SGLT-2 inhibitors, GLP-1 receptor agonists lower COPD exacerbation risk

Sodium-glucose cotransporter-2 (SGLT-2) inhibitors and glucagon-like peptide-1 (GLP-1) receptor agonists are associated with a reduced risk of moderate or severe chronic obstructive pulmonary disease (COPD) exacerbations compared with dipeptidyl peptidase-4 (DPP-4) inhibitors in adults with type 2 diabetes and active COPD, according to results of a comparative effectiveness research study.

Researchers assessed data from three propensity score-matched cohort studies in patients ages 40 years or older with type 2 diabetes and COPD who initiated treatment with SGLT-2 inhibitors or DPP-4 inhibitors (27,991 pairs), GLP-1 receptor agonists or DPP-4 inhibitors (32,107 pairs), and SGLT-2 inhibitors or GLP-1 receptor agonists (36,218 pairs). The primary outcome was first occurrence of a moderate or severe COPD exacerbation, which researchers defined as a filled prescription for oral glucocorticoids in association with an outpatient COPD visit or hospitalization for COPD. Findings were published by JAMA Internal Medicine on Feb. 10.

A total of 393,847 patients were included in the study (mean age, approximately 70 years) and median follow-up was 145 days. During this period, the risk of moderate or severe COPD exacerbation was lower among those treated with SGLT-2 inhibitors compared with DPP-4 inhibitors (9.26 vs. 11.4 per 100 person-years; hazard ratio [HR], 0.81 [95% CI, 0.76 to 0.86]). Risk of COPD exacerbation was also lower among those treated with GLP-1 receptor agonists versus DPP-4 inhibitors (9.89 vs. 11.49 per 100 person-years; HR, 0.86 [95% CI, 0.81 to 0.91]). Minimal differences were seen between SGLT-2 inhibitors and GLP-1 receptor agonists (9.47 vs. 10.00 per 100 person-years; HR, 0.94 [95% CI, 0.89 to 1.00]).
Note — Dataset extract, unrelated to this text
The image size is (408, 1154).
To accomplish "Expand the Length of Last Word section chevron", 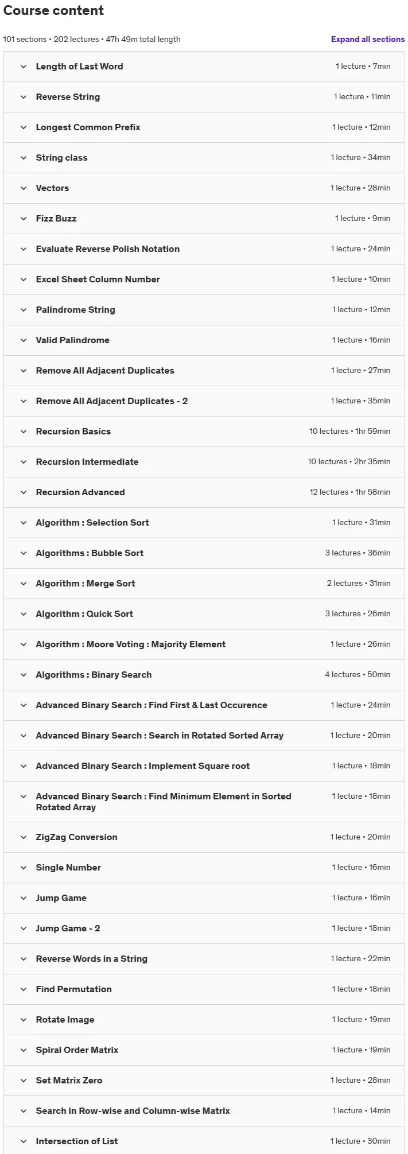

Results were consistent across various subgroup and sensitivity analyses.

Overall, the data indicate a 19% lower risk of moderate or severe COPD exacerbations and a 29% reduction in severe exacerbations with SGLT-2 inhibitors compared with DPP-4 inhibitors, the study authors calculated. Similarly, GLP-1 receptor agonists showed a 14% lower risk of moderate or severe exacerbations and an 18% reduction in severe exacerbations compared with DPP-4 inhibitors, the researchers wrote. SGLT-2 inhibitors were associated with a 6% lower risk of moderate or severe COPD exacerbations and a 7% reduction in severe exacerbations compared with GLP-1 receptor agonists.

Limitations to the study include potential residual confounding, and use of claims data may have caused outcome misclassification. The researchers noted that the short study follow-up time was primarily driven by high medication discontinuation rates (approximately 55%).

“These findings suggest that SGLT-2 [inhibitors] and GLP-1 [receptor agonists] may be preferable to DPP-4 [inhibitors] when deciding among glucose-lowering medications for patients with [type 2 diabetes] and active COPD,” they concluded.

An accompanying editorial said that target trial emulation (the methodology used by this study) can provide evidence to compliment randomized clinical trials, but the editorialists urged caution when interpreting the results and called for confirmation of the findings in randomized controlled trials. The editorialists also pointed out that patients who initiated treatment with DPP-4 inhibitors were older and more likely to be men, have frailty, and have more advanced COPD.